For the rs693 polymorphism, no publication bias was detected in the analyses for APOB, TG, LDL-C and HDL-C (Additional file 1: Figures S10, S11, S13 and S14). However, there might be a publication bias in the pooling analysis for TC (Z = 1.97, P = 0.05) (Additional file 1: Figure S12). To clarify this problem, a trim-and-fill method was employed to adjust the result, and no trimming was performed and the result was unchanged. It indicated that there was no publication bias for TC analysis. The significant P value of the Begg’s test was originated from other factors, e.g., heterogeneity. In the present study, Begg’s test did not find any publication bias in the association analyses between the rs17240441 polymorphism and lipids (Additional file 1: Figures S15-S19).

Discussion

A substantial body of literature has investigated the associations of the rs693 and rs17240441 polymorphisms with plasma APOB and/or lipid levels [4, 6, 8–81]. Associations of the two polymorphisms with increased levels of APOB, TG, TC and LDL-C, and/or decreased levels of HDL-C have been reported in some, but not all studies. The lack of consistency across these studies reflects some existed limitations such as small sample size, ethnic difference and research methodology. In the present study, the associations of the APOB rs693 and rs17240441 polymorphisms with plasma APOB and lipid levels were investigated by meta-analysis to clarify these discrepancies.
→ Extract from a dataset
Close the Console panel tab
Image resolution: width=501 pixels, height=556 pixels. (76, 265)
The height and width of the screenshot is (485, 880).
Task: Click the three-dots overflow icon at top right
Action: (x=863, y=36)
In most of the included studies, a dominant model was adopted for analysis, i.e., CC vs. CT + TT for the rs693 polymorphism; II vs. ID + DD for the rs17240441 polymorphism. Therefore, a dominant model was also employed for both of the polymorphisms in this meta-analysis to ensure adequate statistical power. Our results suggested that the rs693 polymorphism was significantly associated with higher levels of APOB, TG, TC and LDL-C, and lower levels of HDL-C in the total population. In subgroup analyses, we found that the lipid level differences between genotypes were mainly from Asian populations, in which the SMD values for APOB, TG, TC, LDL-C and HDL-C were bigger when compared to those from Caucasian populations (Table 1). A meta-analysis [82] demonstrated no significant association between the rs693 polymorphism and CHD in the populations involved various ethnicities. However, another meta-analysis [83] revealed that the rs693 polymorphism was associated with higher risk of CHD in the non-Caucasian populations, but not in Caucasian populations. A recent meta-analysis by Chen et al. [5] reported that the rs693 polymorphism was associated with higher risk of CHD in Asian Chinese. In combination with our findings, it is possible that the association between the rs693 polymorphism and CHD in Asians is mediated by increased atherogenic lipid levels (TG, TC and LDL-C) and/or decreased HDL-C levels caused by the T allele of the rs693 polymorphism, since hypertriglyceridemia, hypercholesterolemia and hypo-HDL cholesterolemia are all recognized risk factors for CHD. In the subgroup analyses stratified by the ethnicity of subjects, we found that the rs693 polymorphism was significantly associated with higher levels of TG, TC and LDL-C, but not HDL-C in Asians, which is consistent with the recent results obtained from another meta-analysis specifically on Asian Chinese [84]. The present meta-analysis also demonstrated a significant association between the rs17240441 polymorphism and higher levels of APOB, TC and LDL-C, which explains why the rs17240441 polymorphism was associated with a higher risk of CHD in recent meta-analyses [82, 83].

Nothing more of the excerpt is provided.